Information supplied:
+--
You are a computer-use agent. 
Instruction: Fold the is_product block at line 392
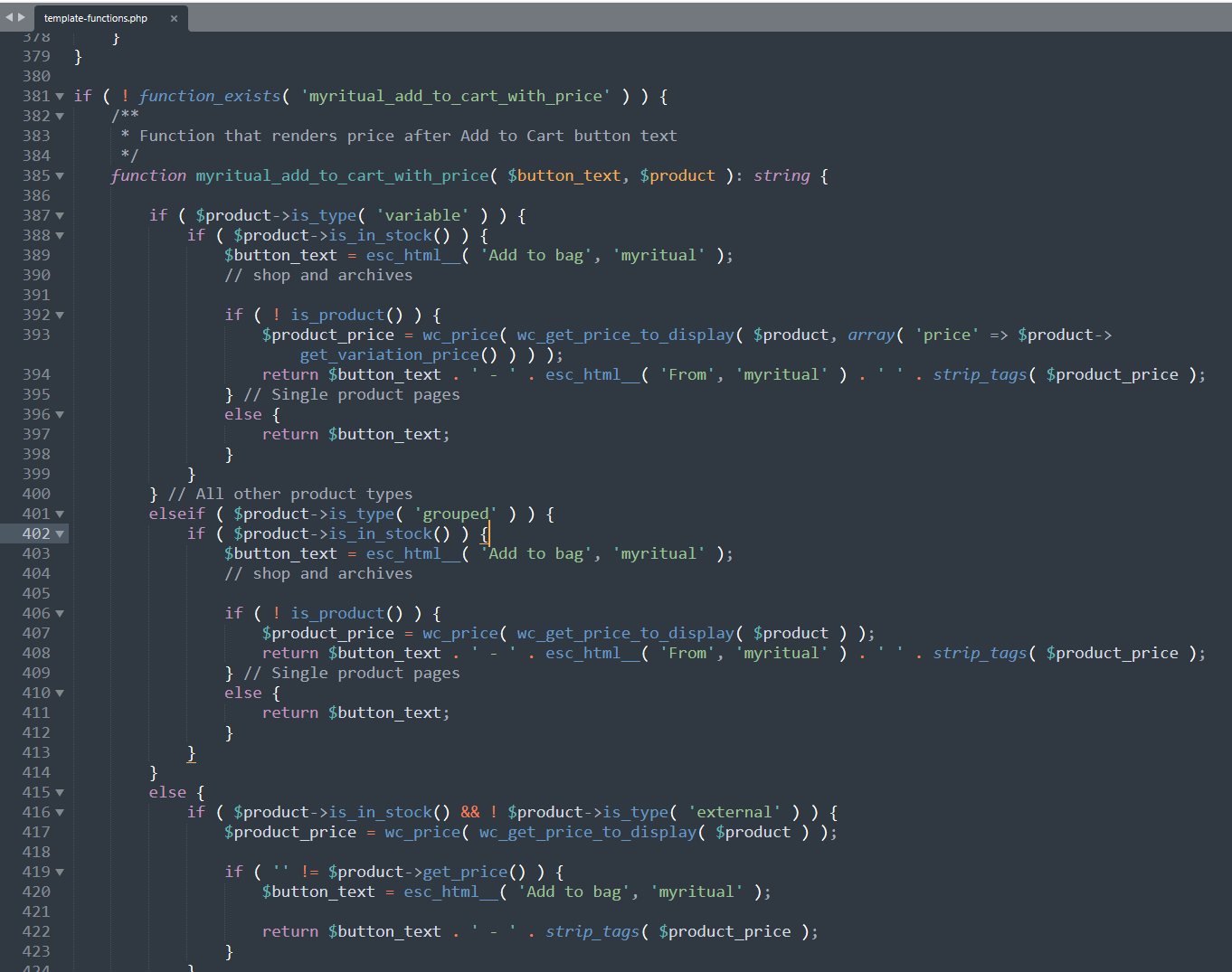60,315
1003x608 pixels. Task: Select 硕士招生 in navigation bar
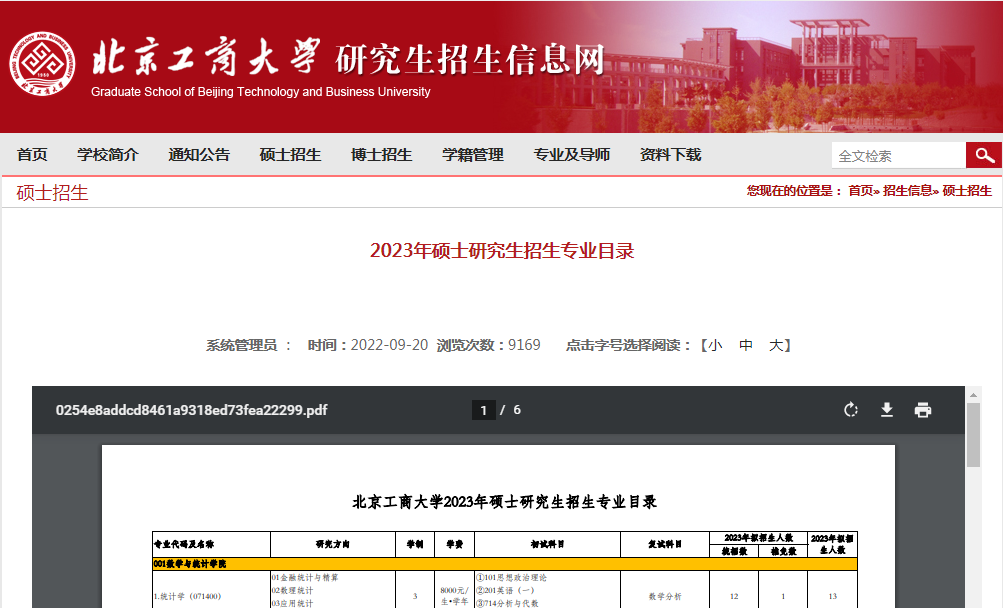(290, 155)
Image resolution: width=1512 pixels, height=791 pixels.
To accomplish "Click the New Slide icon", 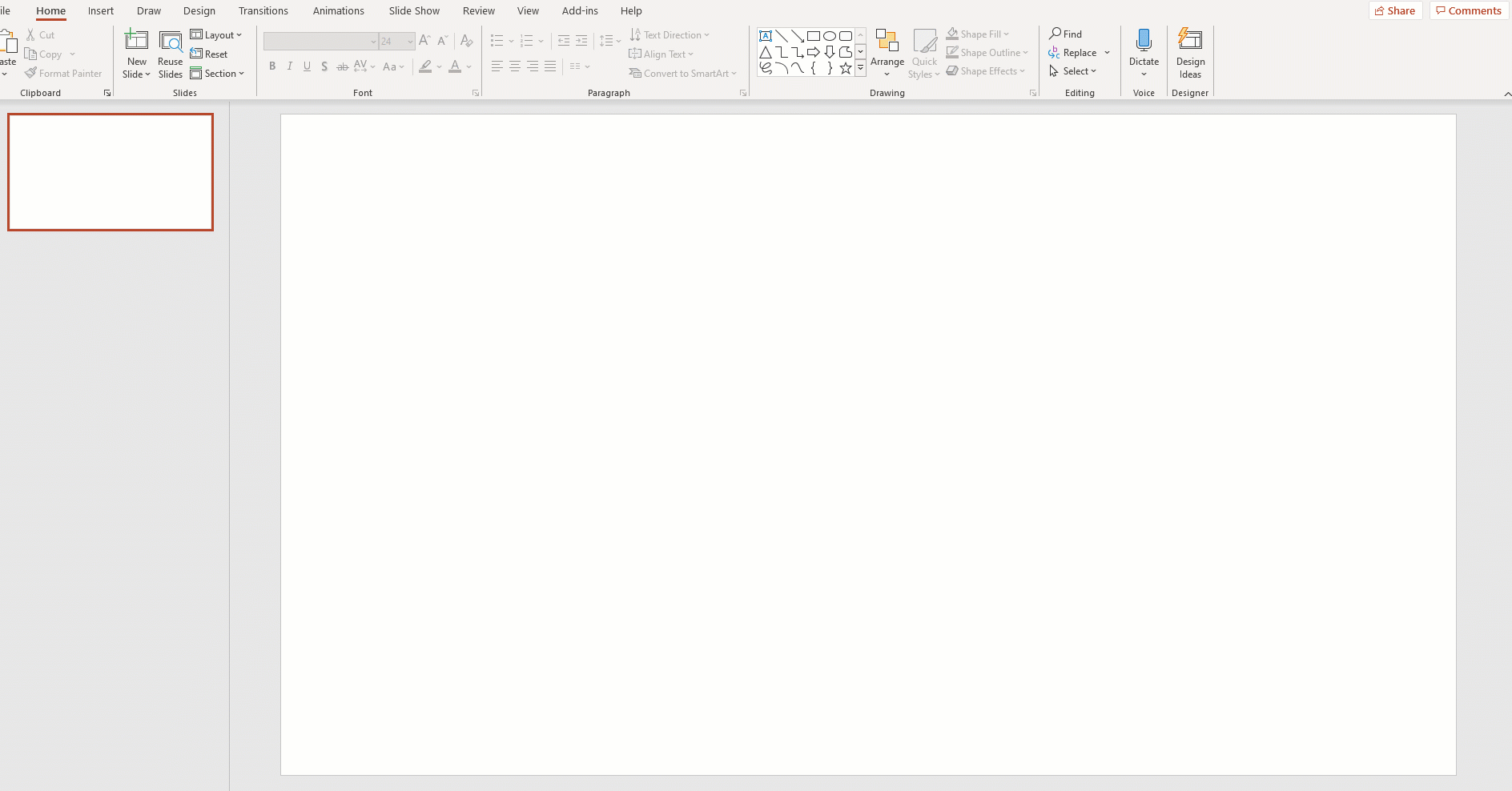I will 136,41.
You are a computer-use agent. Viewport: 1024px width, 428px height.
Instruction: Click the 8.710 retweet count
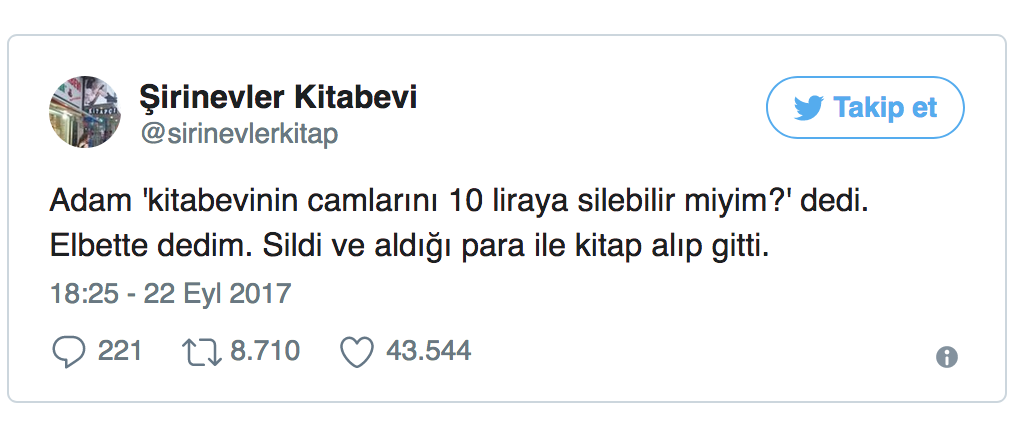pyautogui.click(x=265, y=351)
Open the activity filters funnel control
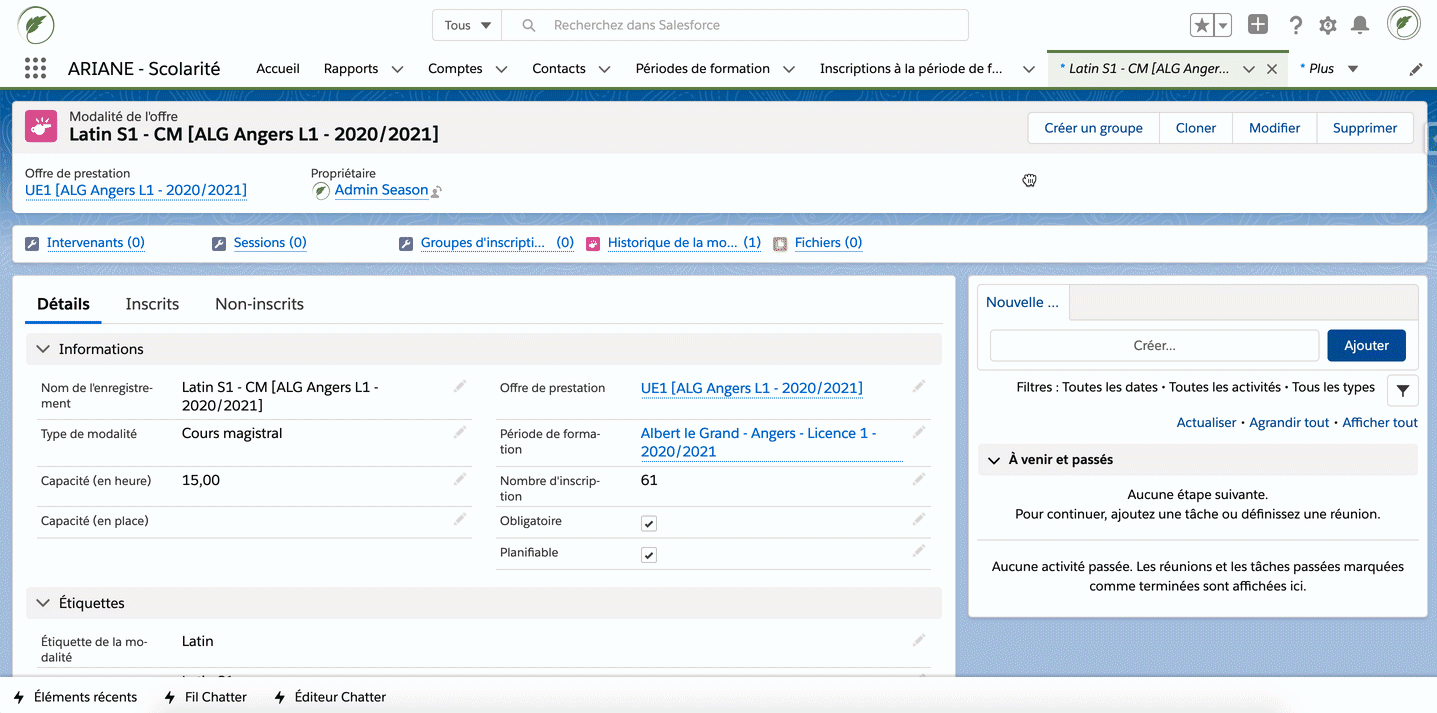Image resolution: width=1437 pixels, height=713 pixels. 1401,390
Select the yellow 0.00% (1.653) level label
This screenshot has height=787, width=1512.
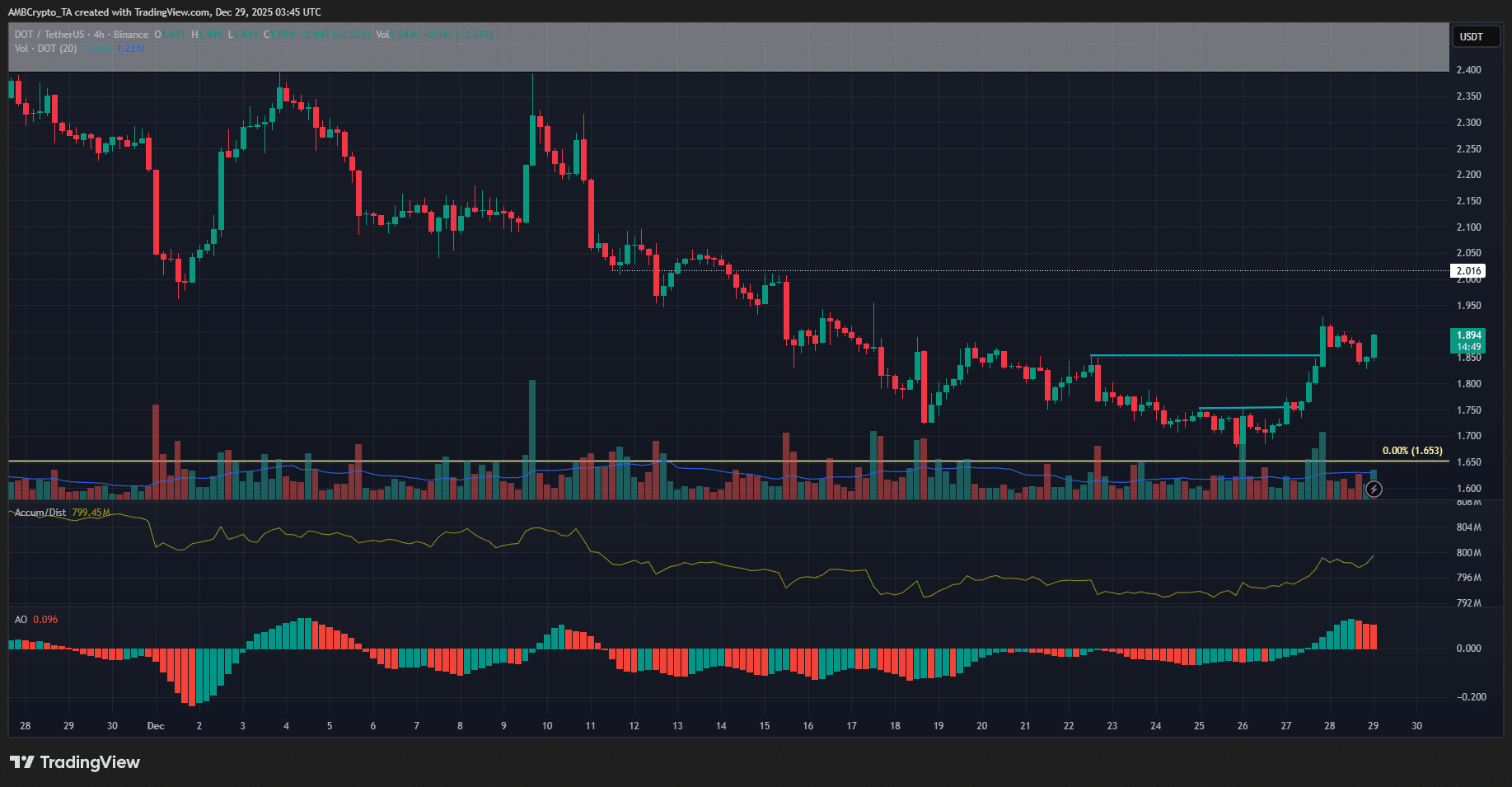pyautogui.click(x=1411, y=451)
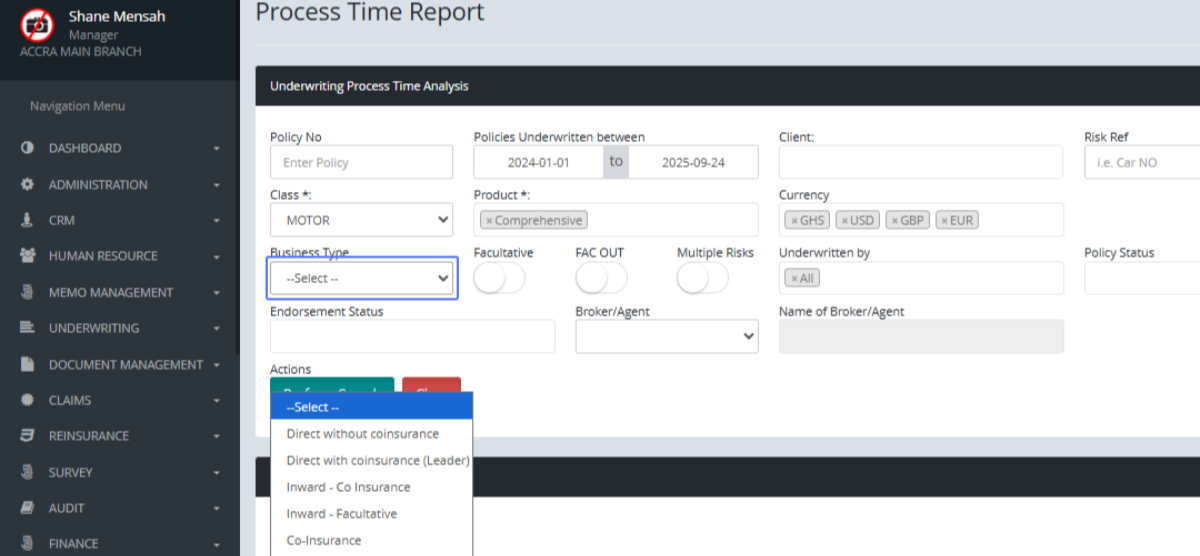
Task: Click the CRM icon in navigation
Action: pos(27,220)
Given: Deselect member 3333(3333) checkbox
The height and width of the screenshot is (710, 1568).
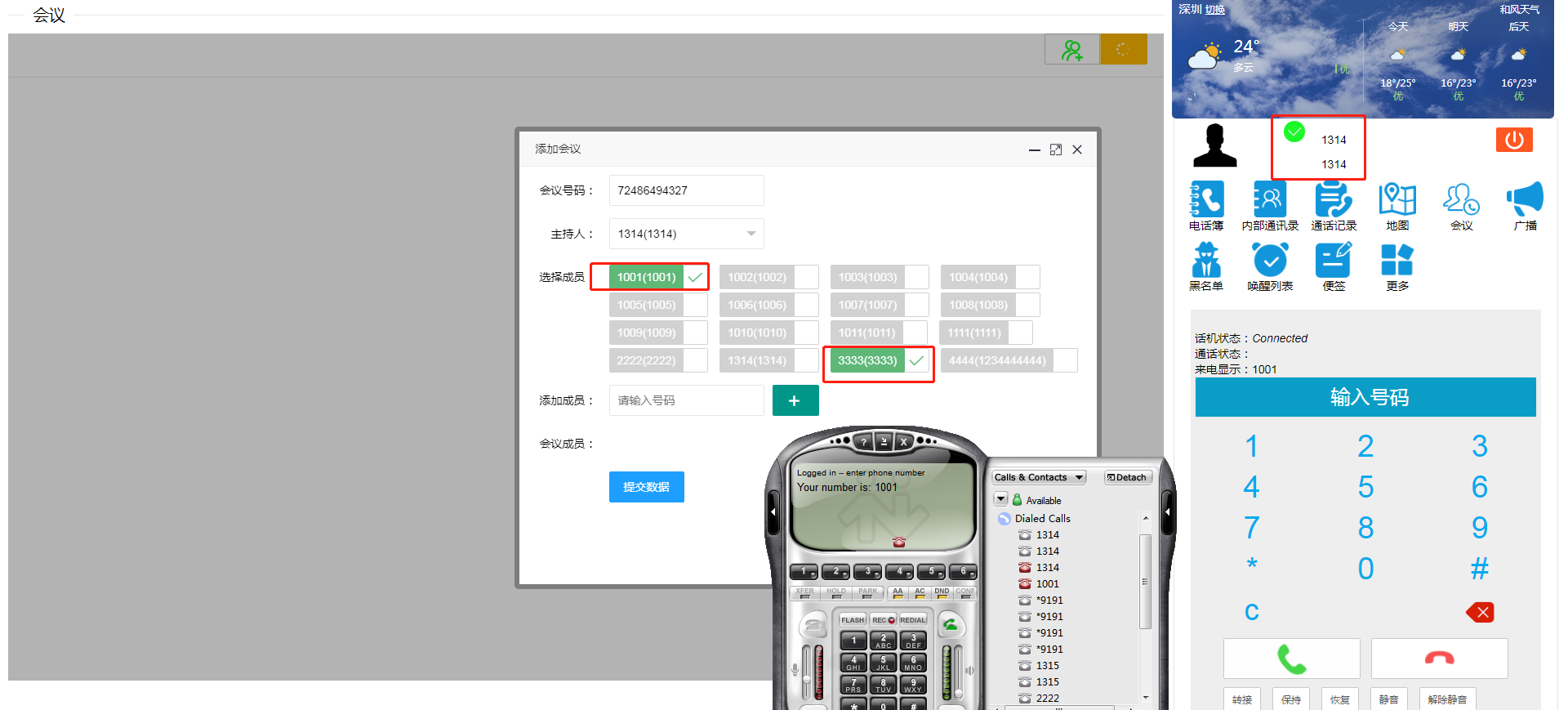Looking at the screenshot, I should click(x=916, y=360).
+--
Task instructions: Extract word for word every line from the line that contains "This screenshot has height=787, width=1512." to the final line of the data, both included, and nothing else; skip the pictures.

Task output:
This screenshot has height=787, width=1512.
pyautogui.click(x=1411, y=451)
Task: Click the CRM icon in navigation
Action: pos(27,220)
Given: Deselect member 3333(3333) checkbox
The height and width of the screenshot is (710, 1568).
Looking at the screenshot, I should click(x=916, y=360).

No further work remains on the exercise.